Synergy is the highest form of collaboration, and it’s where the collaboration itself brings ideas and results that could not have been achieved by both parties working independently.

When an agreement is reached, make sure it’s a balanced “win/win” agreement, where both parties achieve what they set out to achieve. If this isn’t possible, you can also decide not to collaborate.


Ensure you are communicating with clarity, confidence, and intent. 

When you communicate, make sure you’re doing it effectively. Be clear, concise and confident, but not forceful. Before you speak, make sure you know what you’re trying to say. Ensure your non-verbal communication (such as body language) doesn’t contradict what you’re saying verbally.


See the value in the different opinions of others.

If someone has a different opinion to yours, or if they’ve done something differently to how you wanted it to be done, don’t criticize them – try to see it as an opportunity to see things from a different perspective. Don’t assume that you’re right. Welcome the opportunity to expand your own knowledge and awareness of different approaches.


Deal with disagreements carefully and empathetically. 

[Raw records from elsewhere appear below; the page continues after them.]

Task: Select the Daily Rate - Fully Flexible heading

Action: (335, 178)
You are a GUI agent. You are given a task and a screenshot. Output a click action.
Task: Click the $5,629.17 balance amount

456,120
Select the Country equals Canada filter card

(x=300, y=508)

Don’t let a disagreement turn into an argument. Find common ground again and go back to basics if you need to. Figure out whether the disagreement is related to your shared vision/goals, your values, or your methods. Take the time to understand their perspective, and don’t make impulsive decisions. If you’ve made a mistake, admit it quickly and honestly.


If no solution can be found, carefully consider your options with the other collaborative partners. 

If a collaboration has reached a point where it’s just not working anymore, or if no solution can be found for a particular difference or disagreement, then you’ll need to carefully assess your options depending on the circumstances. This is also where effective communication will be vitally important.

If you’re ending an official collaboration, try to end it collaboratively. You can both agree to disagree. This process may benefit from some external facilitation from a third party but try to resolve it between yourselves first.